L’espace, laboratoire et usine du futur 

L’espace fait rêver les terriens, curieux de découvrir ce qui se cache dans les étoiles, depuis longtemps. Si cette exploration reste aux mains des astronautes, elle pourrait évoluer et même s’automatiser de plus en plus. “On observera une multiplication des stations spatiales privées afin d’y faire des expériences scientifiques et d’y développer l’industrie zéro G. On peut même imaginer des laboratoires automatisés, non habités, servant à fabriquer des matériaux et des cristaux en zéro G. Une fois qu’ils seront développés, on les renverra sur Terre en capsule” , détaille Charles Beigbeder. “L’espace est un nouveau laboratoire, une nouvelle usine pour construire des matériaux impossibles à développer sur Terre.” Geodesic lorgne d'ailleurs déjà sur certaines pépites du secteur.

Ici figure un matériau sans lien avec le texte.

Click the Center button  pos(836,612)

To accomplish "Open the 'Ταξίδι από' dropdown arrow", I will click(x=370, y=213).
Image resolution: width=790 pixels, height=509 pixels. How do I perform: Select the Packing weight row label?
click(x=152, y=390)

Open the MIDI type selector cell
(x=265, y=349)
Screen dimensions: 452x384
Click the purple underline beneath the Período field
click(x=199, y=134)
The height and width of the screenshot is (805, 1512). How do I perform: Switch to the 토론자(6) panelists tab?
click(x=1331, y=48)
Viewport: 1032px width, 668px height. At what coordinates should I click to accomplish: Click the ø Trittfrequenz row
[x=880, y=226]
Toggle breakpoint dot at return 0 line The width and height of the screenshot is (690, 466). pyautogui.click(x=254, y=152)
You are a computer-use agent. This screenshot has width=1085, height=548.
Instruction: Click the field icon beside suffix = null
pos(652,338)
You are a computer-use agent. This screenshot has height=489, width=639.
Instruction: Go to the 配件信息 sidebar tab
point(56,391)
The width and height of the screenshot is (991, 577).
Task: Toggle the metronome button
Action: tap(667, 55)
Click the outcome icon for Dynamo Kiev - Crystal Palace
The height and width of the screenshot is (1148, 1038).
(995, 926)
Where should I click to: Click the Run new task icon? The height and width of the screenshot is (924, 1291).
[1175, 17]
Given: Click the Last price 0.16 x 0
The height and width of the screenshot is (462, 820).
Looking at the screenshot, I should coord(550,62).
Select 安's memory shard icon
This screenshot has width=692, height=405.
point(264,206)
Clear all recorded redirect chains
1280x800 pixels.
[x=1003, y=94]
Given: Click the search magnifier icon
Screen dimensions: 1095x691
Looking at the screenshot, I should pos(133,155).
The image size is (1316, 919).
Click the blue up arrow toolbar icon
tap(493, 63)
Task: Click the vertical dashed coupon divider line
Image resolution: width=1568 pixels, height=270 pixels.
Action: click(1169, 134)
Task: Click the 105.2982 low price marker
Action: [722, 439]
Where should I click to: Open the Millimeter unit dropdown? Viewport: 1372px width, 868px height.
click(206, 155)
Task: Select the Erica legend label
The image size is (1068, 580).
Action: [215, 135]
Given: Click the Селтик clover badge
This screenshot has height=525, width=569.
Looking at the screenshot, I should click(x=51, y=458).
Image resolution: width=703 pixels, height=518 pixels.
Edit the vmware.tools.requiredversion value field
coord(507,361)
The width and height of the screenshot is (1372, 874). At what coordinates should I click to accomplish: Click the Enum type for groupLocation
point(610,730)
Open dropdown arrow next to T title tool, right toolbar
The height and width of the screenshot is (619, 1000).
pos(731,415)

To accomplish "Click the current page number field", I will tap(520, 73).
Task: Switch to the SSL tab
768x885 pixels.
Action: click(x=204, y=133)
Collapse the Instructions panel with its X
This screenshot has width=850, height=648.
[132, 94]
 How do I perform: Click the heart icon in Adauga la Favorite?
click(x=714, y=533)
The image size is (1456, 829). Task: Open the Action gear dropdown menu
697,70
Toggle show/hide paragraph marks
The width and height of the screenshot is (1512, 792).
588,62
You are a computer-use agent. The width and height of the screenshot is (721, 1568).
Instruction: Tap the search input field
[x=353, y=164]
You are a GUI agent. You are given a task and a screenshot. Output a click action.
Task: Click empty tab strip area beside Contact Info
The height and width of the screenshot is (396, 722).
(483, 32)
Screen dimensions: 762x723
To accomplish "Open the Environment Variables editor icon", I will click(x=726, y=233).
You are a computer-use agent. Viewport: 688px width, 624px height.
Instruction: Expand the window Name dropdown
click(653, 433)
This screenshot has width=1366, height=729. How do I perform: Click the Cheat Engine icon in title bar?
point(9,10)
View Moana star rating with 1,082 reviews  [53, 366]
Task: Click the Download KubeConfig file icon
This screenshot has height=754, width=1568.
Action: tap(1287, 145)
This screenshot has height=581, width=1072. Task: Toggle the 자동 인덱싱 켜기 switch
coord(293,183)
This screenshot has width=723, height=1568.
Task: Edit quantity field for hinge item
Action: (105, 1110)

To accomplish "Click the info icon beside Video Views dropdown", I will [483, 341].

Ce foisonnement de startups dans le NewSpace ne risque-t-il pas de donner lieu à des rachats par de grands acteurs étrangers ? “Certaines vont faire les frais de la consolidation du secteur mais certaines iront tellement vite qu’elles pourraient, à leur tour, devenir des prédateurs d’autres startups ou d’un grand groupe” , estime t-il. Sans oublier des exits possibles via des SPAC, beaucoup plus populaires aux États-Unis qu’en France. Mais l'investisseur croit au potentiel européen du secteur et compte bien convaincre d'autres investisseurs de le suivre dans cette aventure.